The Indiana Tax Court found a utility’s nontaxable connection fees were separated from taxable receipts on its returns and were therefore not subject to Indiana’s utility receipt tax.
In October of 2012 Hamilton Southeastern Utilities challenged the Department of Revenue’s utility receipt tax assessments on receipts from its connection fees. The utility claimed its fees were not taxable under Indiana Codes 6-2.3-1-4 or 6-2.3-3-10. In an opinion in August 2015, the Tax Court said the fees were not gross receipts under 6-2.3-1-4 because they were not received in consideration for the retail sale of utility services for consumption and were not gross receipts under Indiana 6-2.3-3-10. However, the DOR also claimed Hamilton Southeastern did not separate its connection fees from taxable receipts on its returns.
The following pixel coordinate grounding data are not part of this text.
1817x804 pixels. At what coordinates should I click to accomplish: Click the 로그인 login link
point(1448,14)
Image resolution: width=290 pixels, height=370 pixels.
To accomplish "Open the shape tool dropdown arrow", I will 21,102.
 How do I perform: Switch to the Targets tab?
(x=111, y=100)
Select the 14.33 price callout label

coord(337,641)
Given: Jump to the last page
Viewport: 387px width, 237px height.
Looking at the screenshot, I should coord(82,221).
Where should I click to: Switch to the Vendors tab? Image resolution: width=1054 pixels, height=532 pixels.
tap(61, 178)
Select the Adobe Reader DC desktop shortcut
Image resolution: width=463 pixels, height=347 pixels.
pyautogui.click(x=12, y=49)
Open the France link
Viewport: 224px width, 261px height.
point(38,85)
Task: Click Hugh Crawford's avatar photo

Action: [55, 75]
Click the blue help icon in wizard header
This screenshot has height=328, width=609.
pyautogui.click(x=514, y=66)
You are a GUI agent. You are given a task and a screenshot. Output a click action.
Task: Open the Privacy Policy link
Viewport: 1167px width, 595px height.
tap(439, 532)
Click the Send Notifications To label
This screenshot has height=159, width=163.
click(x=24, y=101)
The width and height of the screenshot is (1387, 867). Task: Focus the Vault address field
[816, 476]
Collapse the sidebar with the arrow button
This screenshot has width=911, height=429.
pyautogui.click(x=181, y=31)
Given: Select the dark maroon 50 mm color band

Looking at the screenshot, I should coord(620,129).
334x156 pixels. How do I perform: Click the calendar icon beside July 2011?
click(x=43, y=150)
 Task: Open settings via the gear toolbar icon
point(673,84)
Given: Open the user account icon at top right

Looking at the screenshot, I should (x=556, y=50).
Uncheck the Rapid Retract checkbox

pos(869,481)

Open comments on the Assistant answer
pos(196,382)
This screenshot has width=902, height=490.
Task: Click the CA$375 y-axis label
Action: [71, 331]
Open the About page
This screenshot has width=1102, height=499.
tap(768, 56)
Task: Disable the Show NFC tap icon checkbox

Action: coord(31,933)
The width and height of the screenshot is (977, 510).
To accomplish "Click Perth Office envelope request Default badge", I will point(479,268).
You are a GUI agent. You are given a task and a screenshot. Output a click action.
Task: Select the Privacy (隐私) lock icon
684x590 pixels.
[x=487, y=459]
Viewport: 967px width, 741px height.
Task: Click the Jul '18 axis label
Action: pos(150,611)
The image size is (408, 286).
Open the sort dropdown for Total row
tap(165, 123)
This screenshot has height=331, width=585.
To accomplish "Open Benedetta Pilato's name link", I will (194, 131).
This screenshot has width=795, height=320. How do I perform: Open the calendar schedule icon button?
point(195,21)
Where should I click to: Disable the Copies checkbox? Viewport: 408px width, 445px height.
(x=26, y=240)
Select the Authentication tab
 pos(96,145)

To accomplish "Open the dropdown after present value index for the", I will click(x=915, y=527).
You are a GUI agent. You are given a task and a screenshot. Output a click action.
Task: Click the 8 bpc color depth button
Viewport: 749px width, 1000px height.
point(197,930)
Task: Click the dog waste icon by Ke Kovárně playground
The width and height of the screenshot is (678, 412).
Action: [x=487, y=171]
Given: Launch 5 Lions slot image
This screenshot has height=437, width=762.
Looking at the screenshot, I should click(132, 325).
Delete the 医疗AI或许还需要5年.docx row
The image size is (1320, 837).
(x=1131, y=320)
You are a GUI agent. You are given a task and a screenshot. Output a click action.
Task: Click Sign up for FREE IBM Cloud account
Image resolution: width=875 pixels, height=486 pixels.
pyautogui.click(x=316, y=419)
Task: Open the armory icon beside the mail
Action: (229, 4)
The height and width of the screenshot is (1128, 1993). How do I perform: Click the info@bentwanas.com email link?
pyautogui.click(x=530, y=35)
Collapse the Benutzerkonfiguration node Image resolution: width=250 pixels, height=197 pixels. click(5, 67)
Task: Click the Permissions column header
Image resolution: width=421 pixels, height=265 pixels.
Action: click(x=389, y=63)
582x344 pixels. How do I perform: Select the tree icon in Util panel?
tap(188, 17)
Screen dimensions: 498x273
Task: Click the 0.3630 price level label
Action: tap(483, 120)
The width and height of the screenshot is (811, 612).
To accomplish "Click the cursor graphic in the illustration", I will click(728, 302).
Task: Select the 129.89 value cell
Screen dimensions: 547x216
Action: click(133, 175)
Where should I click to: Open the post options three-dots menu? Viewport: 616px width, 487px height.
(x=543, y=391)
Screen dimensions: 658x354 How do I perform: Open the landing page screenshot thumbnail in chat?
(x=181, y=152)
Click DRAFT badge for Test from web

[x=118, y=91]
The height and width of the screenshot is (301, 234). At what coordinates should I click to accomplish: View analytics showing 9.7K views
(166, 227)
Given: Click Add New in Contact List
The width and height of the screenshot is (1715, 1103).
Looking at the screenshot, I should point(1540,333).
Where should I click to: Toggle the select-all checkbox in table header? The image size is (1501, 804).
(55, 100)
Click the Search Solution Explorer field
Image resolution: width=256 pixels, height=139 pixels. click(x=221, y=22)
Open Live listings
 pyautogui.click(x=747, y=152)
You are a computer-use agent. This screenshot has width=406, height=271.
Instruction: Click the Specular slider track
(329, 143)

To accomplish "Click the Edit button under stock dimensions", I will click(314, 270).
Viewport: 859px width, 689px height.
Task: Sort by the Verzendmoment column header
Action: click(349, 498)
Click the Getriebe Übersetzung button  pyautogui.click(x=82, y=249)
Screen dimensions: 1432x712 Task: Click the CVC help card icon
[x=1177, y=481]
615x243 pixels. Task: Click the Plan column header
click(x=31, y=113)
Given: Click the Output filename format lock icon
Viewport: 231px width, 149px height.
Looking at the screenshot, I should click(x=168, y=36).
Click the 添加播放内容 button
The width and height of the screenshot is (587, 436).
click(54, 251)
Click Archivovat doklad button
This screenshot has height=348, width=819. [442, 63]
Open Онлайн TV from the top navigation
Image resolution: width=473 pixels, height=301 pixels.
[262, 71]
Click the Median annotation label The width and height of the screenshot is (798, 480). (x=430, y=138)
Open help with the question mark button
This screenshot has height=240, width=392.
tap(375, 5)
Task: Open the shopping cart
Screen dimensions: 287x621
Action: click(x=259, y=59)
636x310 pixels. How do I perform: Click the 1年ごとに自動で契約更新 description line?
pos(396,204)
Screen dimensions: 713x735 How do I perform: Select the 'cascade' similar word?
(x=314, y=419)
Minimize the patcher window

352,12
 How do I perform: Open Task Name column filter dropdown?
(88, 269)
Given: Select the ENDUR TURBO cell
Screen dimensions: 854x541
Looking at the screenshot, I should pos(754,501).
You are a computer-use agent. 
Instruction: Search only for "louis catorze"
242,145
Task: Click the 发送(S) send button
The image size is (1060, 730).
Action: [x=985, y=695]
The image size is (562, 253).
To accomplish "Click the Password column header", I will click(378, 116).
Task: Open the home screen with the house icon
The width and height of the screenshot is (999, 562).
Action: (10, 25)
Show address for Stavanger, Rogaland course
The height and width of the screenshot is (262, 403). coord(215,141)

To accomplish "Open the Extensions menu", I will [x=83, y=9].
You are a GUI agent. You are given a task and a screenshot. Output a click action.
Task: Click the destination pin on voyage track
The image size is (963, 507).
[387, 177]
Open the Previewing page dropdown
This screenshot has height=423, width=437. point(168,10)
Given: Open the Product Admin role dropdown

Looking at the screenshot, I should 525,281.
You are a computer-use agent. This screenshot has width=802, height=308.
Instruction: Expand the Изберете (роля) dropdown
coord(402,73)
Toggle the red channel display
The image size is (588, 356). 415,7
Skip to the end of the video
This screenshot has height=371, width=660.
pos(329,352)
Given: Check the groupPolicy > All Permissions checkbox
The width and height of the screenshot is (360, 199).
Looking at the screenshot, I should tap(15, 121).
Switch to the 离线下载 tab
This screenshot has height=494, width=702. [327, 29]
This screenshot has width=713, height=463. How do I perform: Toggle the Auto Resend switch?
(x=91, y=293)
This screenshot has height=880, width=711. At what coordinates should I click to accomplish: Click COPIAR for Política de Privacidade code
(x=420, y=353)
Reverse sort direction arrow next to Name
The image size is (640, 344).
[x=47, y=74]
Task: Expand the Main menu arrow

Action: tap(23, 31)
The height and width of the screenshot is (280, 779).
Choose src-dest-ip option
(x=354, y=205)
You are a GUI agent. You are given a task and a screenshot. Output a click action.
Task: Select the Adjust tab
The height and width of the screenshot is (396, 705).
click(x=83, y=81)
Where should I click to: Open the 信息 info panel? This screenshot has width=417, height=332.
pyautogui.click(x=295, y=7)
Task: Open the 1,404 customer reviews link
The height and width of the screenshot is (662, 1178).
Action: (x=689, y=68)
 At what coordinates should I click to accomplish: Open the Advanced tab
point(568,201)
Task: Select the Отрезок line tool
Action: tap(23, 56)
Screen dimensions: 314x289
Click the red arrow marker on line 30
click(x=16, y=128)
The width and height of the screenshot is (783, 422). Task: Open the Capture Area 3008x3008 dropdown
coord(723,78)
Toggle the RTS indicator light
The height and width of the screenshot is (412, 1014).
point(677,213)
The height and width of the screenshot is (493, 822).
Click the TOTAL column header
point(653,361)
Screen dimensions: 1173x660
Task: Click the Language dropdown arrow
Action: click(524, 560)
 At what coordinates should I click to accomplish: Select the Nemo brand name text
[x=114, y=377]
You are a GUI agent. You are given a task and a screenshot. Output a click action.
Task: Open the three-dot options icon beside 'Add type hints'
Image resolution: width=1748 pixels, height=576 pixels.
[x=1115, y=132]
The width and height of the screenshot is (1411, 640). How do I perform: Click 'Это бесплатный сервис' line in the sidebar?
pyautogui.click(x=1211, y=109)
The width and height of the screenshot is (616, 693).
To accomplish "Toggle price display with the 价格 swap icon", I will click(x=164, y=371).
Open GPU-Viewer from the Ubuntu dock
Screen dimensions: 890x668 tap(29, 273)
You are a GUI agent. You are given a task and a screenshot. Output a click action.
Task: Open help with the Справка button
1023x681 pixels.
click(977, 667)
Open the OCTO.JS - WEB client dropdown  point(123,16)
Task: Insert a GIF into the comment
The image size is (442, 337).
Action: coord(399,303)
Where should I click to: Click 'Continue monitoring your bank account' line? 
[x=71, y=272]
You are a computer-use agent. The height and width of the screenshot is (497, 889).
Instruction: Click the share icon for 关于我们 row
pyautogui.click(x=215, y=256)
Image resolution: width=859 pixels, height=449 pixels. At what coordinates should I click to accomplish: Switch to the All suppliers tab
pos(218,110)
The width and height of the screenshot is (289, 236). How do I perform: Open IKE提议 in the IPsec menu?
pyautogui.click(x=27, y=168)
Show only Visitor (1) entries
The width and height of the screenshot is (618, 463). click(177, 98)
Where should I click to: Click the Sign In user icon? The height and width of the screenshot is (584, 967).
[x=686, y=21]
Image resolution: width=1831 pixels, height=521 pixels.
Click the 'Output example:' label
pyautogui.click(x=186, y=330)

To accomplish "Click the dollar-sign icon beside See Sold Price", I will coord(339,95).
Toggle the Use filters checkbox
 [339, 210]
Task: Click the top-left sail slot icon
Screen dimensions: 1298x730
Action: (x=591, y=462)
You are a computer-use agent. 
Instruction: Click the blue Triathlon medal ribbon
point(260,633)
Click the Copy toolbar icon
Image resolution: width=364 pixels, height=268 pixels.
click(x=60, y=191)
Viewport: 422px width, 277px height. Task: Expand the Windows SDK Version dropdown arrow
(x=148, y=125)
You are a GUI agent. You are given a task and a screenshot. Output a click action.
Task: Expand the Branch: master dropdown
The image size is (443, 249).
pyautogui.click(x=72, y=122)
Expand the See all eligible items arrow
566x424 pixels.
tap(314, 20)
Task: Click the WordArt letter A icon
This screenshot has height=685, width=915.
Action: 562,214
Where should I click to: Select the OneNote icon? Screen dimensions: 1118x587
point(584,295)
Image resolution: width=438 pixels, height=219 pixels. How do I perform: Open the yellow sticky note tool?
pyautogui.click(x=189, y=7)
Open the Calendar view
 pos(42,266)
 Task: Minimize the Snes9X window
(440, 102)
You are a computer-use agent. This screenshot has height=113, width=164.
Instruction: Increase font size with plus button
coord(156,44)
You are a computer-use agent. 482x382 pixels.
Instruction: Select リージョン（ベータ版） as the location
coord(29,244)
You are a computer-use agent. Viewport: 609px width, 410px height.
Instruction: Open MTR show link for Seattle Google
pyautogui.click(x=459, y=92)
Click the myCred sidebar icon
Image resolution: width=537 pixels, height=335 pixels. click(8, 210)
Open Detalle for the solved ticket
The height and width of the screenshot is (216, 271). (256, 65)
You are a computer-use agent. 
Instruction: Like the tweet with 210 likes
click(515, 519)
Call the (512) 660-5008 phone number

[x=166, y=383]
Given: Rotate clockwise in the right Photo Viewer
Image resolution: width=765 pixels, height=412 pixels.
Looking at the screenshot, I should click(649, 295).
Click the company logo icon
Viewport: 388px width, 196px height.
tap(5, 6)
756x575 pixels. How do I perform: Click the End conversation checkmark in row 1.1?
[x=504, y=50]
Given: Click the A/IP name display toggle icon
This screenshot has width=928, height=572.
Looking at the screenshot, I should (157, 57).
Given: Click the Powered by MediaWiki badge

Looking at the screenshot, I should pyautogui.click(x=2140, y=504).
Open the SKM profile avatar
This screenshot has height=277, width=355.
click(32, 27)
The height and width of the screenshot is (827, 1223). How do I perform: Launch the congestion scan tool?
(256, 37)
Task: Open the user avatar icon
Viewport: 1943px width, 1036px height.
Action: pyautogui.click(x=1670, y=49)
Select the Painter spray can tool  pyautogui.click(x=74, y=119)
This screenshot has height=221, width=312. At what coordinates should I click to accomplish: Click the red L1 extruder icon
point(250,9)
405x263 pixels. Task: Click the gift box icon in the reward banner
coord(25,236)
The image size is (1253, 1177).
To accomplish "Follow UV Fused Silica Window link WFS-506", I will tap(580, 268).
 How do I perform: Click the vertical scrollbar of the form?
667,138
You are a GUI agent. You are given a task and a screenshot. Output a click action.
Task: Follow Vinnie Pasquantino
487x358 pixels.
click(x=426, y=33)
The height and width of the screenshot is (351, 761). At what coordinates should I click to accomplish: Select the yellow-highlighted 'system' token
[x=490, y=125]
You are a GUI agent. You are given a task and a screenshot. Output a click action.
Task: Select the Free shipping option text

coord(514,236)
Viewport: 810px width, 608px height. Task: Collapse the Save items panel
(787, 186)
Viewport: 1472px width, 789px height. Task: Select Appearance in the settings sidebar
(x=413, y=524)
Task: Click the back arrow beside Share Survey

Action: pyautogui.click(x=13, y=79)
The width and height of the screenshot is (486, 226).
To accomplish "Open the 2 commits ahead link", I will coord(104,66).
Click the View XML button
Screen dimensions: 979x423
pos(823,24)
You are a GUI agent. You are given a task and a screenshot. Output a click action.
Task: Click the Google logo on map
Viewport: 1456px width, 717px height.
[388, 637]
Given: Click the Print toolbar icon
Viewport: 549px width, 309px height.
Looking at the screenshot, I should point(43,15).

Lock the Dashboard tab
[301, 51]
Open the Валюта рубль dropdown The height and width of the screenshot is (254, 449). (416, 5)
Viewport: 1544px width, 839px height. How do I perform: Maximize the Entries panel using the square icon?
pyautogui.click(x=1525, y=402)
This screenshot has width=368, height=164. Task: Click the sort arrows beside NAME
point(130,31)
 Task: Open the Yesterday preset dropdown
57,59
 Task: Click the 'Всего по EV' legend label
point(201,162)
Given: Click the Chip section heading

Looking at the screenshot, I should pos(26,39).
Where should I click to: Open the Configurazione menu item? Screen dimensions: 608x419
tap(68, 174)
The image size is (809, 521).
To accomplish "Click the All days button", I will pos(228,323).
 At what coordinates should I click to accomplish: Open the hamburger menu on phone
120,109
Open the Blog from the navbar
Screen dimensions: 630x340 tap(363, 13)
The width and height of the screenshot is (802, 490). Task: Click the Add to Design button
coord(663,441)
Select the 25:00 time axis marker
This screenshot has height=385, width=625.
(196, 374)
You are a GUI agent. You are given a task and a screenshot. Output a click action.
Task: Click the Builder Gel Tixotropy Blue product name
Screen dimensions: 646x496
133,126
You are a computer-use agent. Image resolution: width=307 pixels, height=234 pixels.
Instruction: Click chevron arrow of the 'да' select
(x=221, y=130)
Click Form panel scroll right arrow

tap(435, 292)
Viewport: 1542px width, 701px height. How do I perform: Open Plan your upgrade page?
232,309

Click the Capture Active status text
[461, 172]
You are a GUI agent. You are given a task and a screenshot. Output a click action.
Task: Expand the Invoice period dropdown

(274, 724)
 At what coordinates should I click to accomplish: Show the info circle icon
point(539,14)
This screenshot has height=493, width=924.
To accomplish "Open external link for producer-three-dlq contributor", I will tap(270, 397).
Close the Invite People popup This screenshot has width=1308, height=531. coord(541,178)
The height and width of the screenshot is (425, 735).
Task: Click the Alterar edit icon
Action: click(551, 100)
Hamilton Southeastern filed for summary judgment on that issue in Hamilton Southeastern Utilities Inc. v Indiana State Department of Revenue, 49T10-1210-TA-00068, and the Indiana Tax Court granted it. Judge Marsha Blood Wentworth said when Hamilton Southeastern filed its forms, it necessarily had to divide the fees from the receipts in order to fill out the form correctly. Also, the amount of fees was not reported as taxable receipts.
However, the DOR claimed Hamilton Southeastern did not satisfy 6.2-3-3-2 because the statute requires taxpayers to separately state both their taxable and nontaxable receipts on their returns. Wentworth said that’s not the case, only separation is required.